Ia sekolah mode tapi tertarik film. Meiske Taurisia gelisah dan ingin terbang ke ranah film alternatif.
“Babi Buta yang Ingin Terbang” adalah judul film pertama yang diproduseri Meiske Taurisia, wanita yang sekolah mode tapi jatuh cinta pada film. Judul itu, secara kebetulan, pas dengan situasi dan kondisi mental seseorang yang hendak bergerak di ranah alternatif: Penuh dorongan dan kegelisahan, ingin terbang, tapi belum tahu ke mana dan bagaimana.
Mulanya Meiske tidak tahu bakal terjun sedemikian dalam di ranah film, apalagi di pasar niche. Awal keterlibatannya dalam film adalah sebagai costume designer dalam film Garasi (2006), sesuai dengan ilmu yang dipelajarinya di sekolah. Di sanalah ia bertemu orang-orang seperti Mira Lesmana dan Edwin (kala itu menjabat Director of Photography atau DOP), yang belakangan berpengaruh pada jalur hidupnya.
Film “Babi Buta yang Ingin Terbang” (2008) menandakan babak baru dalam hidup Meiske. Kala itu, Edwin sudah memiliki skenario, tapi belum ada produser. Entah ada angin apa, tiba-tiba muncul usulan menjadikan Meiske sebagai produser, dan ia pun menyanggupi.
“Babi Buta yang Ingin Terbang” bukan film arus utama, tentu saja. Tetapi pasca tayang perdana pada 2008, kendati tidak beredar di bioskop, ia justru berlalu-lalang di sirkuit festival film dunia—bahkan mendapat FIPRESCI Prize di Rotterdam International Film Festival 2009. Semestinya, ‘bekal’ itu cukup bagi Meiske untuk terjun ke ranah mainstream industri perfilman. Tetapi ia memutuskan sebaliknya.

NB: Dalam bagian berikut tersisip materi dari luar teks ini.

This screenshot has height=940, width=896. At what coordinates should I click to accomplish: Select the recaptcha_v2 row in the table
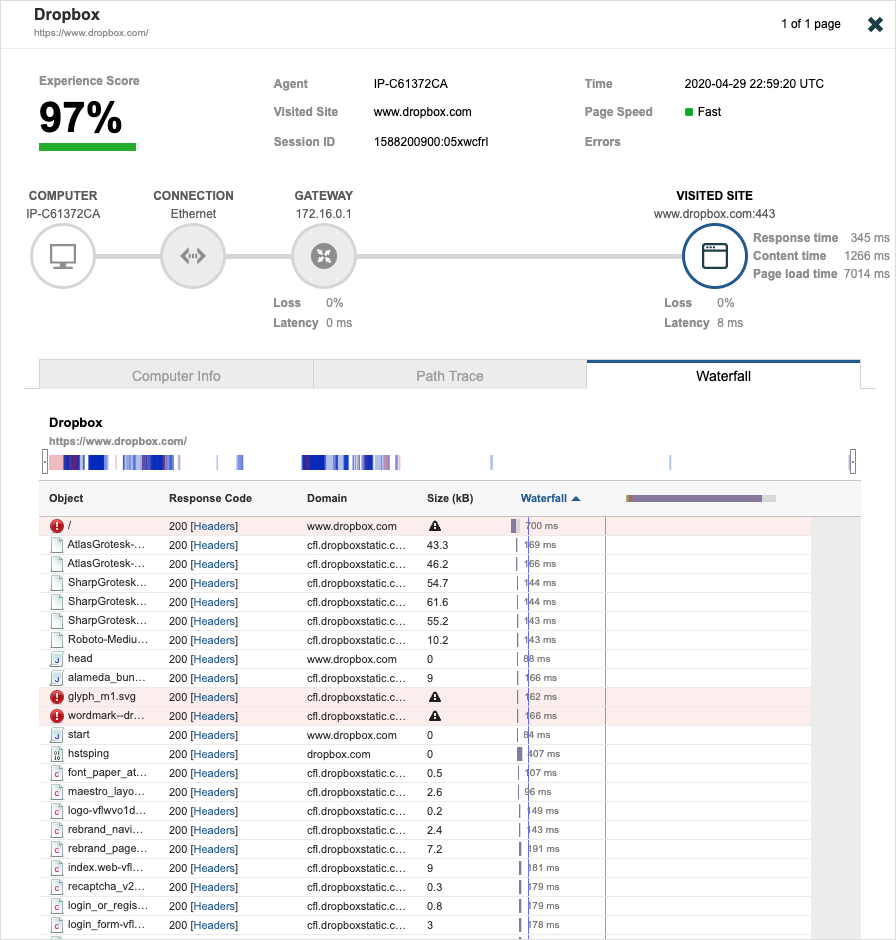[106, 887]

Ada beberapa faktor yang membuat Meiske tetap di jalur alternatif. Pertama, karena adanya dorongan seni di dalam dirinya. Dulu Meiske kuliah seni rupa dan menurutnya, “Kalau di seni, at some point, pasti ada titik-titik di mana Anda ingin menjadi seniman.”
Faktor kedua adalah kegemarannya terhadap film-film non Hollywood. “Saya suka menonton sejak kecil. Tapi pengetahuan tentang film non Hollywood datang pada era rental video dan era VCD bajakan. Itu membuat saya mesti ‘berterima kasih’ kepada pembajak film zaman itu. Mereka membuka wawasan kita semua,” kenang Meiske.
Bagi Meiske, beragam storytelling yang disuguhkan film-film alternatif sangat menyegarkan. Selain itu, mereka terasa lebih real dan dekat dengan kehidupan sehari-hari. Tidak bombastis, tanpa drama berlebihan. Ketertarikan itu semakin menjadi-jadi sejak ia studi di Belanda. Dalam rentang dua tahun itu ia terpapar film-film Eropa. Ia jadi akrab dengan yang namanya art-house cinema, bioskop yang memutar film-film alternatif.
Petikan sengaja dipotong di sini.